Southern Evangelical Seminary
- Type: Private
- Established: 1992
- Affiliations: Non-denominational
- Academic affiliations: TRACS
- President: Judge Phil Ginn
- Location: Charlotte, North Carolina, United States 35°02′32″N 80°51′42″W﻿ / ﻿35.04215°N 80.86178°W
- Website: www.ses.edu

= Southern Evangelical Seminary =

Christian college in North Carolina, U.S.

Southern Evangelical Seminary is a Christian college and seminary that started in Charlotte, North Carolina in 1992, United States. In April of 2025, the schools moved to Rock Hill, SC.

==History==
The seminary was established in 1992 by Norman Geisler and Ross Rhoads. The college, Southern Evangelical Bible College (SEBC), was established in 2004. SES has also been a member organization of the Evangelical Council for Financial Accountability since 1999.

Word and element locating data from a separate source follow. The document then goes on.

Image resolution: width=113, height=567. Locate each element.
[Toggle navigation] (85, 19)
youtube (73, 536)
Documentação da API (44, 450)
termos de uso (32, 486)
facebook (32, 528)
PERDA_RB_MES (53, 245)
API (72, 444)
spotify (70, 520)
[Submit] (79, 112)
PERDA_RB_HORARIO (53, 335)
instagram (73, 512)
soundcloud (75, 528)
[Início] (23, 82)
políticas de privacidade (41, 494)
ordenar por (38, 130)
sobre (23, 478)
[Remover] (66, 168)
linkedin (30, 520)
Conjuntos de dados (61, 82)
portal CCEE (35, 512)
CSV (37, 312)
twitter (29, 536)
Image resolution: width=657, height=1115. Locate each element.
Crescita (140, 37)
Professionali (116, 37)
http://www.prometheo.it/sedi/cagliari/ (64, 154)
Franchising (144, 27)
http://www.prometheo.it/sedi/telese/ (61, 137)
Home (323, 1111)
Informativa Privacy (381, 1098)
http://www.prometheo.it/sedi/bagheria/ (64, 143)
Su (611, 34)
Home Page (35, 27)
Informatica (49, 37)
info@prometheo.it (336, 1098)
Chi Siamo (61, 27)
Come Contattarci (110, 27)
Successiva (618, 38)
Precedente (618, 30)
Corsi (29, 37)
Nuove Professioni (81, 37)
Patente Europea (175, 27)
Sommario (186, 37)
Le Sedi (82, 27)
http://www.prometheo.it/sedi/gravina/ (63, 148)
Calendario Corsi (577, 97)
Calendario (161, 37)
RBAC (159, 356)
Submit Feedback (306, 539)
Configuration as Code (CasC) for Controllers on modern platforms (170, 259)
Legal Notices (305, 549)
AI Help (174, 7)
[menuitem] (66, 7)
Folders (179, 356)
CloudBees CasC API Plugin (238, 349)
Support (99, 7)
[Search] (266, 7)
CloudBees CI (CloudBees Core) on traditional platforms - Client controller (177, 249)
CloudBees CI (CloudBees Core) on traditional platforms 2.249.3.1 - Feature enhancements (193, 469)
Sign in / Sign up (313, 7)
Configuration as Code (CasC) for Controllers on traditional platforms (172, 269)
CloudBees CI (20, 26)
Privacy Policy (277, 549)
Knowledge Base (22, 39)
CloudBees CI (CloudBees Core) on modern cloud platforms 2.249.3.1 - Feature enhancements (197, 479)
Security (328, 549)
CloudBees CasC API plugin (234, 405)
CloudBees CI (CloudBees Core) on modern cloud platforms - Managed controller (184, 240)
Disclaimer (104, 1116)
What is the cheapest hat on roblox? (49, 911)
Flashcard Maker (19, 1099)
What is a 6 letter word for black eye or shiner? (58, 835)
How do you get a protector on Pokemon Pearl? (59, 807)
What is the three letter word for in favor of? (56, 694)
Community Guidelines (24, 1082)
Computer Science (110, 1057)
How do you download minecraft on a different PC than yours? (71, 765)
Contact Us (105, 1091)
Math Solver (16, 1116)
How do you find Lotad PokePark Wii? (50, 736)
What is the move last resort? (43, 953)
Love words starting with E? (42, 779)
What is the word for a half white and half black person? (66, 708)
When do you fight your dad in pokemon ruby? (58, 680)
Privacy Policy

Southern Evangelical Seminary is notable for the large number of faculty, students, and alumni who have converted to Roman Catholicism, partly through the emphasis placed on the work of Thomas Aquinas. A collection of these conversion testimonies, Evangelical Exodus: Evangelical Seminarians and Their Paths to Rome, was published by Ignatius Press in 2016.

==Seminary presidents==
1999 - 2006 Norman Geisler

2006 - 2011 Alex McFarland

2011 - 2013 Bob Westra

2013 - 2021 Richard Land

2021–Present Judge Phil Ginn

==Faculty==

SES (& SEBC) faculty includes Frank Turek and Hugh Ross.